You did not wake up today to be mediocre #mediocre:

Yes, it’s all very tough-love, tough-as-nails, cliche motivation. At first glance, you might think it’s just a typical pin and move forward.

Today, this pin stopped me in my tracks.

My head screamed “Well at LEAST I woke up!!”

And therein lies the problem.

When waking up and getting out of bed is a huge struggle, the last thing you need is even more pressure.

If I wake up on time, I deserve a party… not a judging admonition.

This is part of what is so hard about depression, and part of what’s hard about simply being a human in our society.

We are mean to ourselves. We beat ourselves up. We motivate ourselves with self-imposed torture, and we’re told that yelling at ourselves is normal. This pin is just one little symptom of the self-hatred epidemic that is pervasive in our world.

Instead of this pin, I want to see cheerful messages saying “Good job for waking up today!” and “You woke up– now you can do anything!”

Not because I’m weak, or sentimental, or naively unrealistic.

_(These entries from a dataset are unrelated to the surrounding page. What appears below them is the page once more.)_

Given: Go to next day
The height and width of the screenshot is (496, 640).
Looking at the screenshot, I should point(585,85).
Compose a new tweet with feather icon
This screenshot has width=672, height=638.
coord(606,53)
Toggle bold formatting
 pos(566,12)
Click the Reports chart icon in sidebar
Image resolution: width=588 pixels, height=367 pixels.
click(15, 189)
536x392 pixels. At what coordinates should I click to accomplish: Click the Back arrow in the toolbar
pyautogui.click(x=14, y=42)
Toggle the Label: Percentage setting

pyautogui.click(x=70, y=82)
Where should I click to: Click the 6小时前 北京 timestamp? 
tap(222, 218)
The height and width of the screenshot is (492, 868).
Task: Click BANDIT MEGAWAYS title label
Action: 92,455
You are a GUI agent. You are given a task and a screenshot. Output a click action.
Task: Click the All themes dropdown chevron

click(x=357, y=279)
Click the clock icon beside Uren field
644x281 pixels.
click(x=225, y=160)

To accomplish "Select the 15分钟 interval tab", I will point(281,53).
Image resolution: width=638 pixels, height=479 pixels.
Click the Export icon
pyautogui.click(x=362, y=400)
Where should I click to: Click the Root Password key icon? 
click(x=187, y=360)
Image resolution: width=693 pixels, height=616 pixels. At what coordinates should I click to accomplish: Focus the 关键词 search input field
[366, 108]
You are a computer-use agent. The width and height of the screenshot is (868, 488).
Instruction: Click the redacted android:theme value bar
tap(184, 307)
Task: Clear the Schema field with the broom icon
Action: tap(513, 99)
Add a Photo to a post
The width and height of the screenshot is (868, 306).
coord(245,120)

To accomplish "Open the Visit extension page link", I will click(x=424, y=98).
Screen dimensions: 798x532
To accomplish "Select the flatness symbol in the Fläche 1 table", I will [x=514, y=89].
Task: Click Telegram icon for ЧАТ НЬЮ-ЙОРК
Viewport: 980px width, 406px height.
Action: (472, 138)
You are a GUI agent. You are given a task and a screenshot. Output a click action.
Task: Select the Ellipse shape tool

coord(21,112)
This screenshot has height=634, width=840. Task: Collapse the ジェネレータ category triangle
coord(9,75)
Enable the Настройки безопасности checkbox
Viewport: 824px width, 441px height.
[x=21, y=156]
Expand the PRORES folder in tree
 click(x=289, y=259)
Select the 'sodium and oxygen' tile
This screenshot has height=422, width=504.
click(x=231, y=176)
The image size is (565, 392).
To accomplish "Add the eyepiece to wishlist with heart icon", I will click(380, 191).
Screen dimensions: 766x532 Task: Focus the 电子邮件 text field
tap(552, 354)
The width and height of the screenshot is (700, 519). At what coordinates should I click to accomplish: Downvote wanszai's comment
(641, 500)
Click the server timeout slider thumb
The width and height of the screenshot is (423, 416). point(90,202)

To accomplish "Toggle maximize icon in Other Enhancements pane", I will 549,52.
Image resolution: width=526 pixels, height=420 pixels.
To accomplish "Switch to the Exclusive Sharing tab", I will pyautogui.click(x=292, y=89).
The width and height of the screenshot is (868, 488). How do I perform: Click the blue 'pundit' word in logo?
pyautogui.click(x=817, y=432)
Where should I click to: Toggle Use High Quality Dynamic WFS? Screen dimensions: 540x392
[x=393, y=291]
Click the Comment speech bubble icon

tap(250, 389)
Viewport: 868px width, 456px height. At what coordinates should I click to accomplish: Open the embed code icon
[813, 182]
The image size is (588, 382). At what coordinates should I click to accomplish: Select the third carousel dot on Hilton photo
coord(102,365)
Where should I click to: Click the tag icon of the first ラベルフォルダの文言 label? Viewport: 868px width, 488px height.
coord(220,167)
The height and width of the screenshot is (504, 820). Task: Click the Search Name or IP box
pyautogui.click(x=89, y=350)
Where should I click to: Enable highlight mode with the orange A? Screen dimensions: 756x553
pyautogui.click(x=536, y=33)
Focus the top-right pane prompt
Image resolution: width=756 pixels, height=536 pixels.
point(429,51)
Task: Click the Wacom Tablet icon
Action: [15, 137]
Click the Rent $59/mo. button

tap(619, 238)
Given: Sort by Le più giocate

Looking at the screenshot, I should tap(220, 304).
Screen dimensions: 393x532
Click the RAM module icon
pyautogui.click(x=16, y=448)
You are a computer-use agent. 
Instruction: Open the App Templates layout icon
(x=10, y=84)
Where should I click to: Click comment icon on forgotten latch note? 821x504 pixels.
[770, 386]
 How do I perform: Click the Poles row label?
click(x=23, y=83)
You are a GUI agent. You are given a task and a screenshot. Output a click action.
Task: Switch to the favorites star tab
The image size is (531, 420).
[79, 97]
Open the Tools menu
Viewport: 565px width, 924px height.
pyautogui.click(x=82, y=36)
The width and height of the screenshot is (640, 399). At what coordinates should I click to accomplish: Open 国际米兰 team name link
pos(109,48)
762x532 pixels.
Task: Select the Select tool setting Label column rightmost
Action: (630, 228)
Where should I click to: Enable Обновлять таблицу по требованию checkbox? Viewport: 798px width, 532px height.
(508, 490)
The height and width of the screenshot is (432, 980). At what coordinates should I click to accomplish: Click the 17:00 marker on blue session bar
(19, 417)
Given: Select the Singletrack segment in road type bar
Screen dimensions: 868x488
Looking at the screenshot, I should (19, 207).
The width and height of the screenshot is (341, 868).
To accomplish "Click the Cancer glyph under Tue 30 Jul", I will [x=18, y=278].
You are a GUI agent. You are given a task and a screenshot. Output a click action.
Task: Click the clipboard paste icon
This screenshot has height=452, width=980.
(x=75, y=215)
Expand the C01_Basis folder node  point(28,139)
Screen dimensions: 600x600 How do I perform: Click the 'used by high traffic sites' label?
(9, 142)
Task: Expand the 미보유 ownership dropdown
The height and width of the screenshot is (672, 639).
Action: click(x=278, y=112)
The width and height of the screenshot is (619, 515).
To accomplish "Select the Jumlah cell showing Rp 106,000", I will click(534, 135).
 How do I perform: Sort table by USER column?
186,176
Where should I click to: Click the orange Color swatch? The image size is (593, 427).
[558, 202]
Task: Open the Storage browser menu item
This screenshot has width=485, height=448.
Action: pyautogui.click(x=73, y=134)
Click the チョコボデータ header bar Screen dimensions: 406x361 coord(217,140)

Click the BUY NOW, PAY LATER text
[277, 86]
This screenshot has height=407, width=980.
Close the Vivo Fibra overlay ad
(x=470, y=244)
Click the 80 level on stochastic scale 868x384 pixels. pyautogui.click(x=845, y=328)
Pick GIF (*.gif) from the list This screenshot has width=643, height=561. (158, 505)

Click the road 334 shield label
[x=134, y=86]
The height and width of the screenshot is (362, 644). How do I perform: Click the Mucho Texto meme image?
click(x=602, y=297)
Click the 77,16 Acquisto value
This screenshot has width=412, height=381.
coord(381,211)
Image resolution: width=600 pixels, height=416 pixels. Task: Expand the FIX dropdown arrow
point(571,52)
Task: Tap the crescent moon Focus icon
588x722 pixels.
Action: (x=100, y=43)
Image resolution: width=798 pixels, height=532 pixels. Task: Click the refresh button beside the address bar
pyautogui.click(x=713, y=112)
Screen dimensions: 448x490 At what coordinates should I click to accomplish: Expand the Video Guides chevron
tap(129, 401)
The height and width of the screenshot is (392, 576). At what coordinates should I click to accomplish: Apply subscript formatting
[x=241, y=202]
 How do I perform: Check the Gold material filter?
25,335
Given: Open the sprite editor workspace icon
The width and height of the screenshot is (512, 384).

On the contrary, these messages are as realistic as it gets for me. I need encouragement, love, and light. I do not need to scroll through my pinterest feed and feel ashamed about whether or not I got up that morning.

If you know someone with depression, you surely won’t say things like this to their faces. But do try to be careful about what rhetoric drives your speech. Judging someone (or vocally judging yourself) for little failures like “waking up mediocre” can really discourage someone for whom everything is a battle.

This week, I also experienced something incredibly rare.

I was shamed by a teacher.

Yes, you read that right. Mandi Sadler, perfect student, was shamed by a teacher in front of the class.

I had missed class earlier in the week, which never happens, and I walked into the room the next day to this:

“Why HELLO Mandi. We MISSED you on Tuesday…” Pointed, judging stare included.

I sputtered and didn’t even make an excuse. I just said I was sorry and sat down… but I was positively fuming for the entire class period. And most of the week afterward.

She didn’t know that that was the one day that I couldn’t force myself out of bed. That that Tuesday was absolutely miserable for me, that I felt so stuck, and that I had already spent countless hours beating myself up for not attending that class.

How could she know that the one day I skipped class, it was because I was too depressed to leave my bed?

How could she know that that’s the only day I can remember where I actually gave up, where I actually failed to get myself moving?

How could she know that Tuesday was a huge personal discouragement, and that I desperately wanted to forget that it had happened?

She couldn’t.

The point is, she shamed me for missing class ONE TIME, and she was completely insensitive about it.

A good teacher would have known that a comment like that might hurt a student like me: a “perfect,” “straight-A” student who never misses class and turns in impeccable work.

A considerate person would have never mentioned the incident (as we ARE adults, after all…), or would have taken me privately aside after class to ask if I was alright.

Thankfully I had recovered from my episode by that class. I was fine. I was fine enough to be livid at her behavior.

Please, please, please do not be that teacher.

Do not shame your students– for any reason, at any time. You have no earthly idea what they’re going through. Judging them publicly may only cause even more pain.

I am thankful for my strength, and for the brevity of this episode. I am thankful that I rebounded quickly and that I wasn’t hurt by the embarrassing moment in class.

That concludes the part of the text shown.